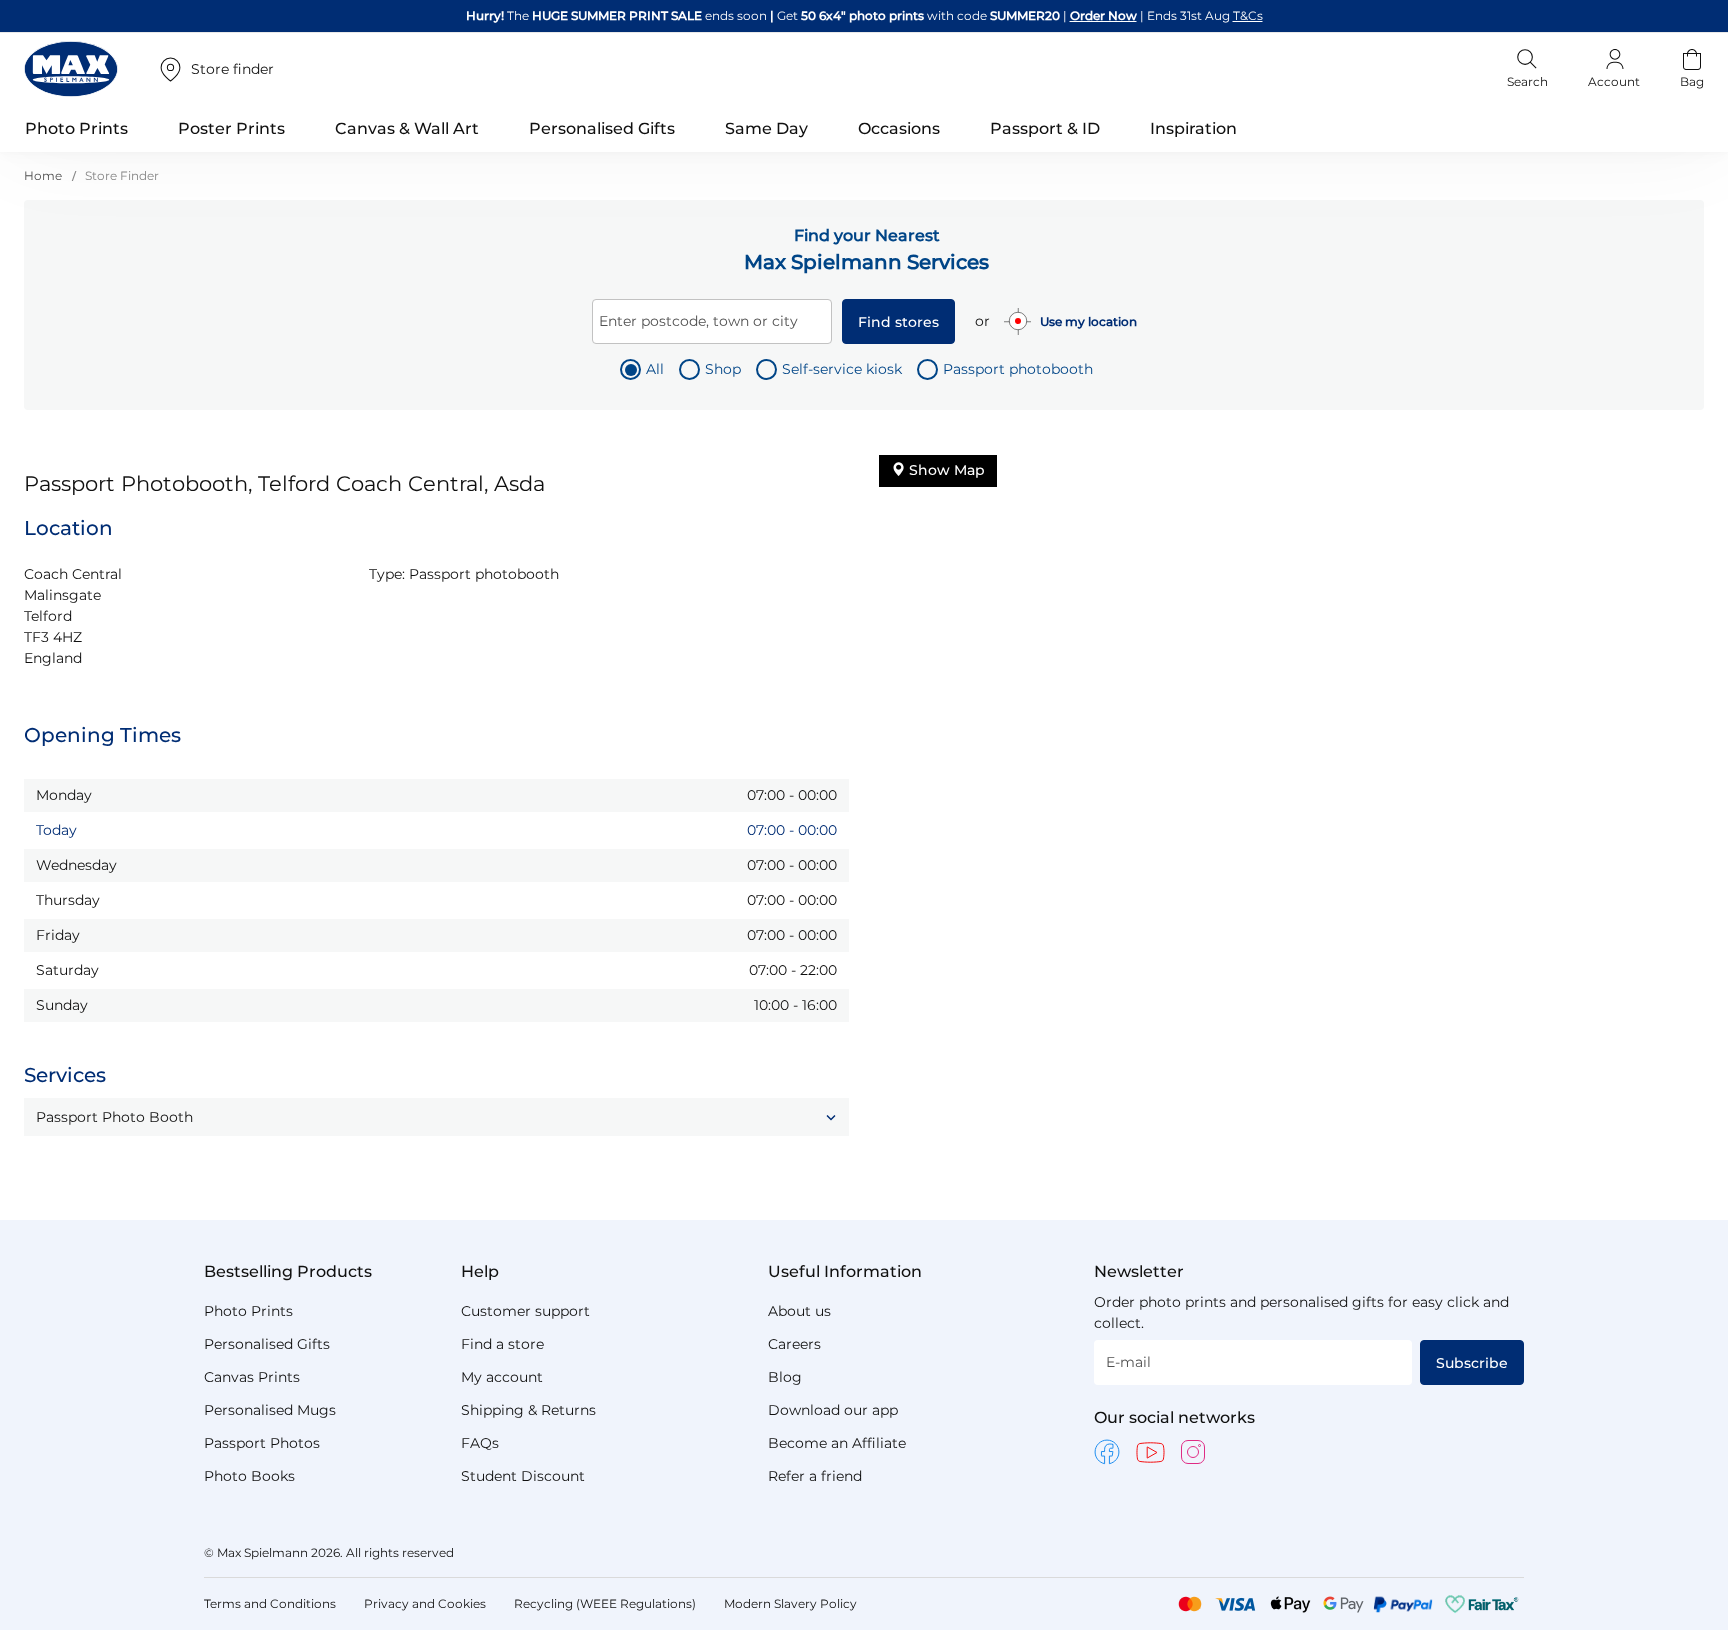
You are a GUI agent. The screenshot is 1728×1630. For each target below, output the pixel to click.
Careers (794, 1344)
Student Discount (523, 1476)
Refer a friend (815, 1476)
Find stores (898, 322)
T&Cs (1248, 15)
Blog (785, 1377)
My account (502, 1377)
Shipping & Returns (528, 1410)
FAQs (480, 1443)
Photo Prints (248, 1311)
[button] (436, 1117)
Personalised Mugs (270, 1410)
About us (799, 1311)
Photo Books (249, 1476)
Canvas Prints (252, 1377)
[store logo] (71, 69)
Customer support (525, 1311)
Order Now (1103, 15)
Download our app (833, 1410)
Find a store (502, 1344)
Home (44, 175)
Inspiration (1193, 128)
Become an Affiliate (837, 1443)
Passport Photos (262, 1443)
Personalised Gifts (267, 1344)
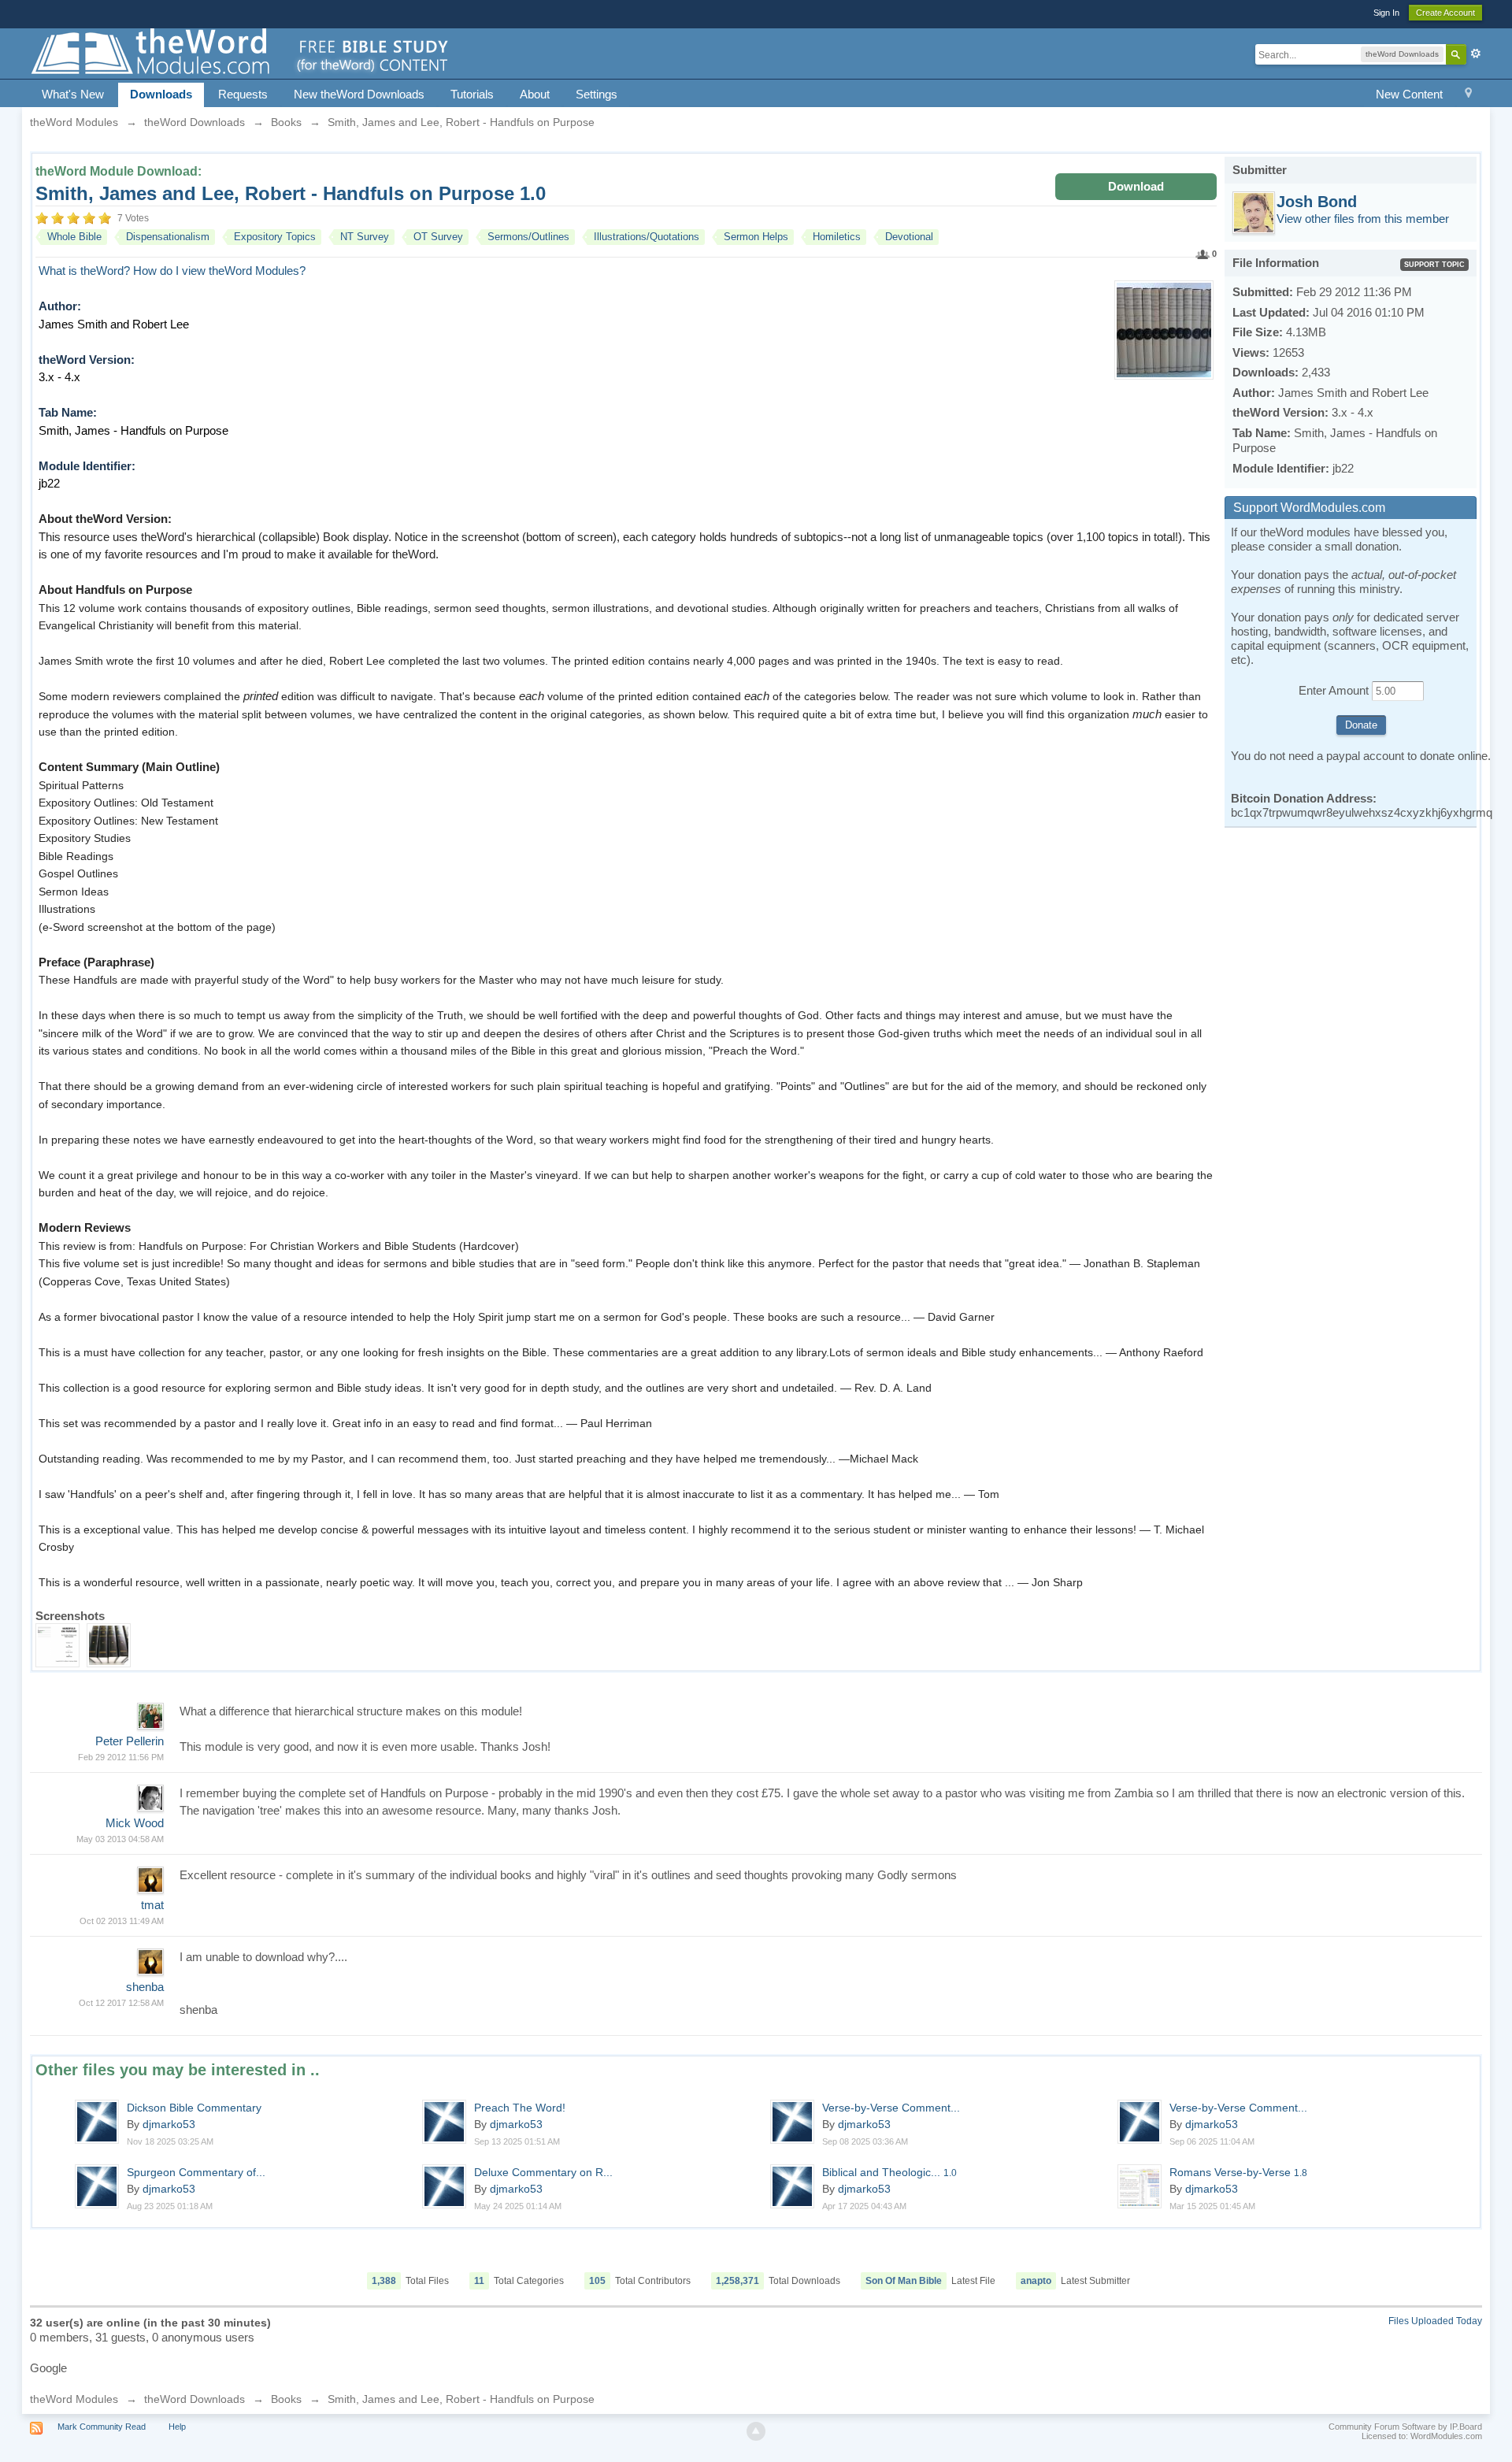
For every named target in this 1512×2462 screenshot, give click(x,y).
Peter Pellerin (129, 1741)
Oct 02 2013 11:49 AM (122, 1921)
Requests (243, 94)
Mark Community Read (101, 2426)
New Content (1409, 94)
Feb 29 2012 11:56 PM (121, 1757)
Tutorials (472, 94)
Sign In (1386, 12)
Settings (596, 94)
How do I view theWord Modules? (219, 270)
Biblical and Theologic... (889, 2172)
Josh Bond (1317, 201)
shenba (145, 1986)
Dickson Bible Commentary (194, 2107)
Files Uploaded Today (1435, 2321)
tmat (152, 1904)
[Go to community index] (241, 52)
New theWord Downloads (359, 94)
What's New (73, 94)
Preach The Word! (519, 2107)
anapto (1036, 2280)
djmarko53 (169, 2124)
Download (1136, 186)
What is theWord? (84, 270)
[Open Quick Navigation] (1468, 95)
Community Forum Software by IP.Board (1405, 2426)
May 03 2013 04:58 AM (120, 1839)
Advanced (1475, 53)
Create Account (1445, 12)
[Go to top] (756, 2431)
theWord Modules (74, 2399)
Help (177, 2426)
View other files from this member (1363, 218)
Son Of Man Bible (903, 2280)
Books (286, 2399)
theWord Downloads (194, 2399)
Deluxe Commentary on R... (543, 2172)
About (535, 94)
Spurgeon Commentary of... (196, 2172)
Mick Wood (135, 1823)
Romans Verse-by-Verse (1238, 2172)
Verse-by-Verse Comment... (891, 2107)
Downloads (161, 94)
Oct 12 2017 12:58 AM (121, 2003)
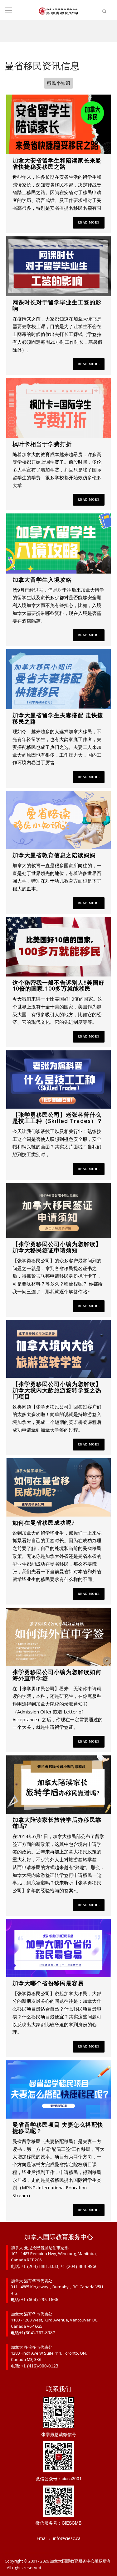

_ _ _ _ _ _ _

#### Exercise prompt
Looking at the entries above, count the lines that hold the string "target" and reply with the count alone.

#### Reply to the exercise
2